A further 4.4 million Americans sought unemployment benefits last week as the economic toll from the coronavirus pandemic continued to mount.
The new applications brought the total number of jobless claims since mid-March to 26.4 million.
That amounts to more than 15% of the US workforce.
However, the most recent data marked the third week that the number of new claims has declined, raising hopes that the worst of the shock may be over.
"While this week's 4.4 million jobless claims are staggering, there are signs that the pace of layoffs has reached its peak," said Richard Flynn, UK managing director at financial service firm Charles Schwab.
"The key questions at this point are when can the economy reopen and what happens when it does?"
Economists have warned that the world is facing the sharpest slowdown since the Great Depression in the 1930s.
In the US, the economy is expected to contract 5.9% this year, according to the International Monetary Fund. In just five weeks, the surge in unemployment claims has exceeded the number of jobs created in the near-decade of expansion that ended in February.
A Pew Research Center survey estimates that 43% of households have been hit by a coronavirus-related job loss or pay cut, a share that rises to more than half among adults with lower-incomes.
The US government has responded to the crisis with more than $2 trillion in relief, expanding eligibility for unemployment benefits and increased the payments, among other measures.
A record 16 million Americans received the benefits in the week ended 11 April, the Labor Department said. But many people have had trouble getting through to state offices processing the applications.
"The phones lines are often busy," said John Dignan, a 52-year-old real estate agent in Nevada.
"It's very frustrating because you have no control and no information. You already have so much anxiety about Covid-19, you know the economy's falling apart and I don't have much left in savings - maybe about a month left."
A $349bn relief programme for small businesses, part of the $2tn rescue legislation, ran out of funds within two weeks.
While Congress is expected to approve an additional $310bn this week, the programme, which offers low-cost loans that do not need to be repaid if the recipient meets certain conditions, has been attacked for not reaching the smallest firms.
"We're just waiting," said New York restaurant-owner Larry Hyland, who applied the first day that banks started accepting applications on behalf of his Brooklyn-based beer garden, Greenwood Park.
Reviews have found that roughly two-thirds of the money so far has gone to large publicly listed companies rather than mom-and-pop shops. Firms with pre-existing relationships with banks - typically larger businesses - were at an advantage.
On Thursday, the administration responded to the criticism with new guidelines for the loan programme aimed at screening out big firms. But Mr Hyland said that even if he does get the money it may not help, since it is supposed to be spent primarily on wages within eight weeks - and he remains closed.
"The timeline is the biggest issue," he said. "Not knowing when you can actually reopen and to what capacity you can reopen, how can we take on the burden of that loan?"

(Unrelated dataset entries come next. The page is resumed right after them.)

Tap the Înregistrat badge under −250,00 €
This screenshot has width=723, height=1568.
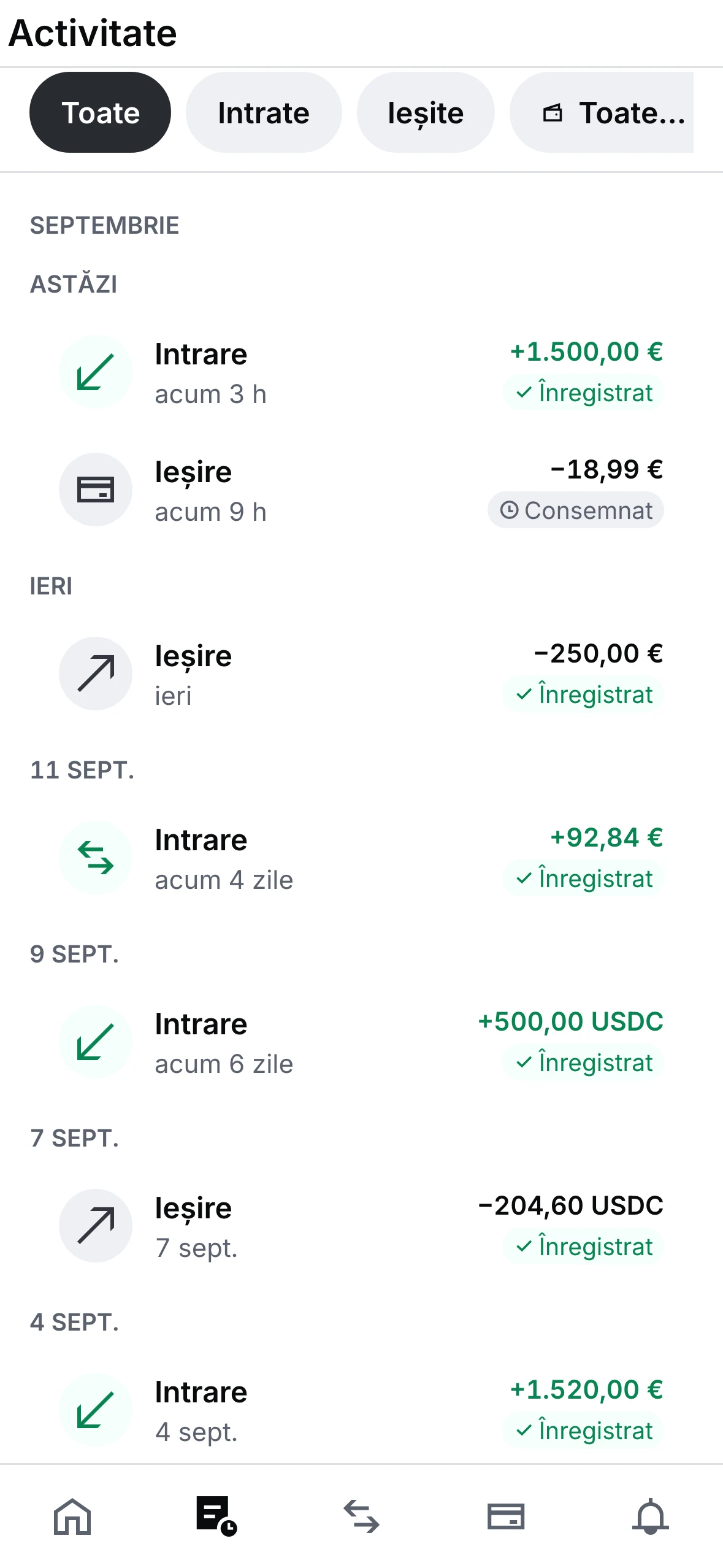[x=583, y=694]
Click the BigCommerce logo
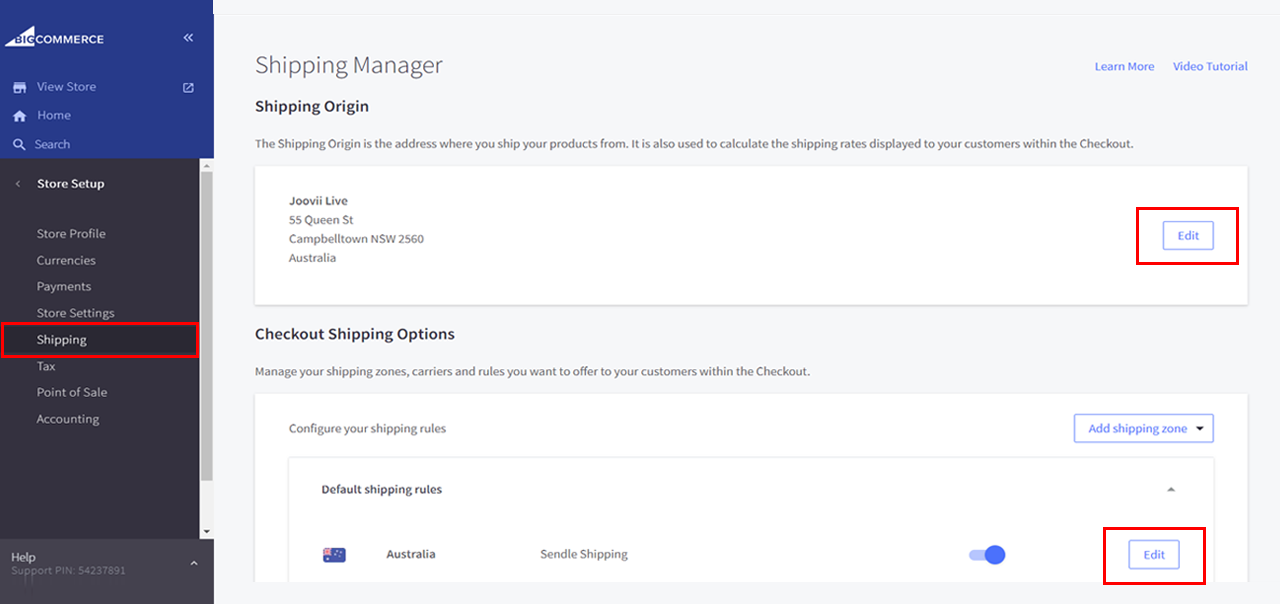This screenshot has height=604, width=1280. pyautogui.click(x=55, y=38)
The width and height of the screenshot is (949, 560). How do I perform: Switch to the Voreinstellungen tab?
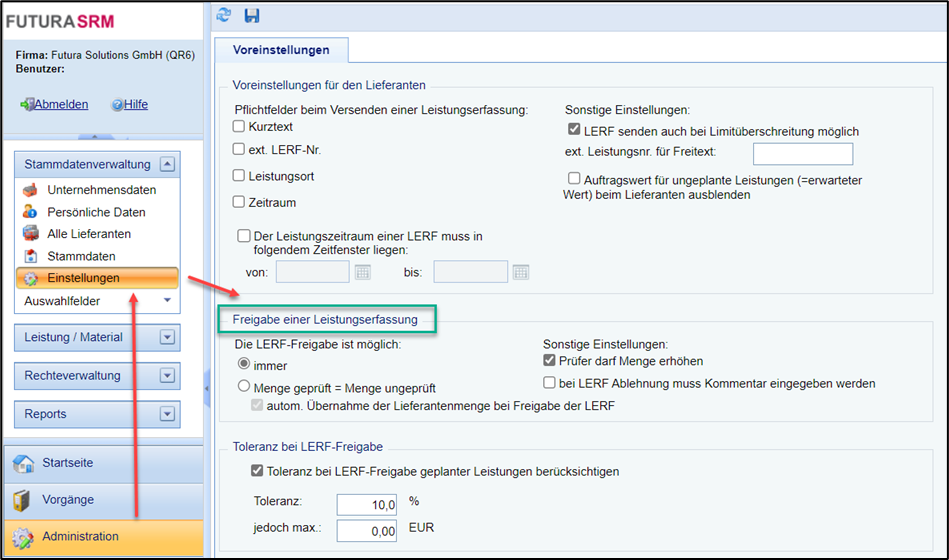tap(281, 50)
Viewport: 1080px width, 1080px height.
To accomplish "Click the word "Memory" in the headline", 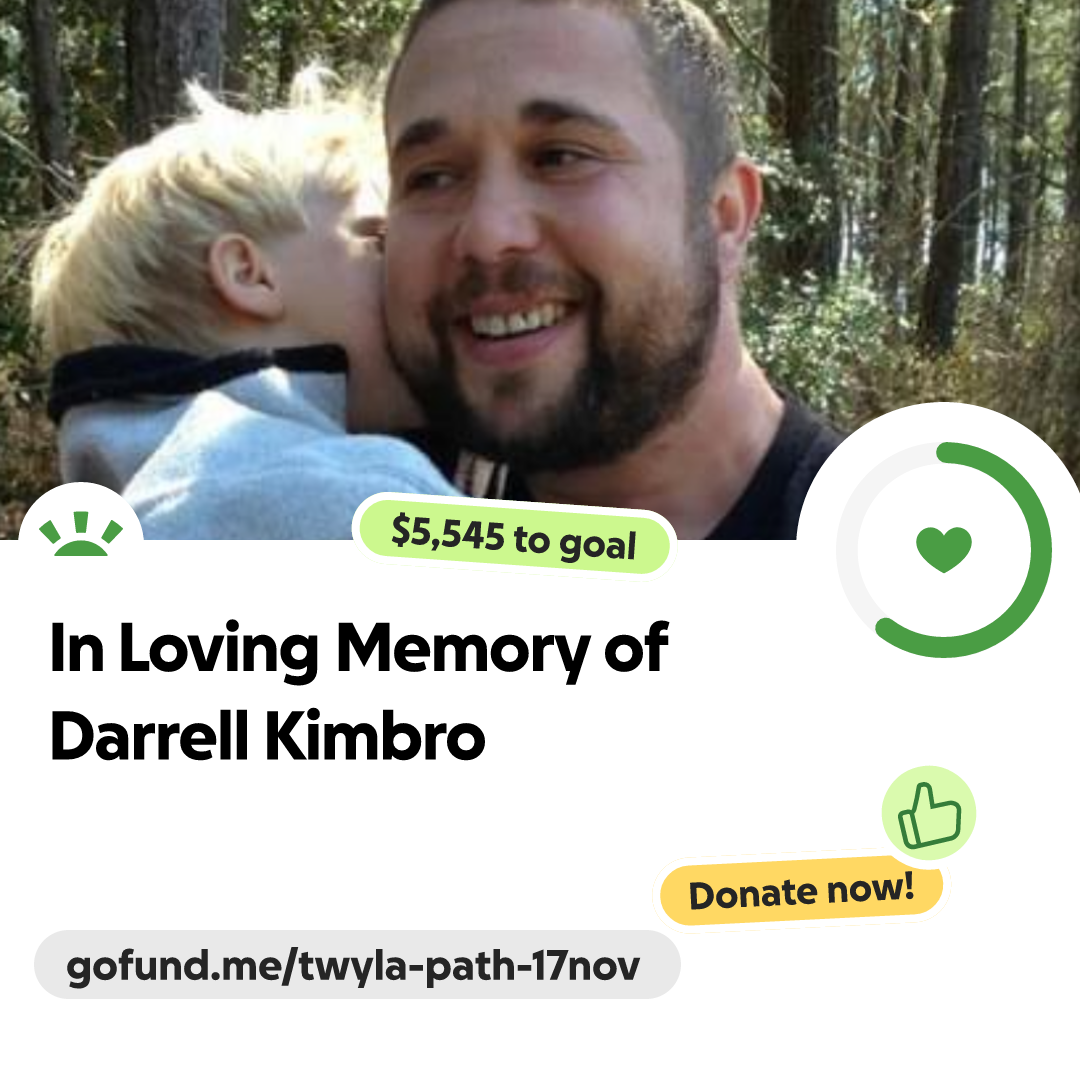I will coord(462,650).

US President Donald Trump, who is up for re-election in November, has pushed to loosen restrictions on activity, despite fears that testing and other safety measures remain insufficient.
Some states have already started to relax rules, while protests against lockdown orders have arisen elsewhere.
Even if jobless claims continue to subside as reopening gets underway, analysts say the scars on America's consumer-driven economy will linger.
"The damage" said Paul Ashworth, chief US economist at Capital Economics, "has already been done."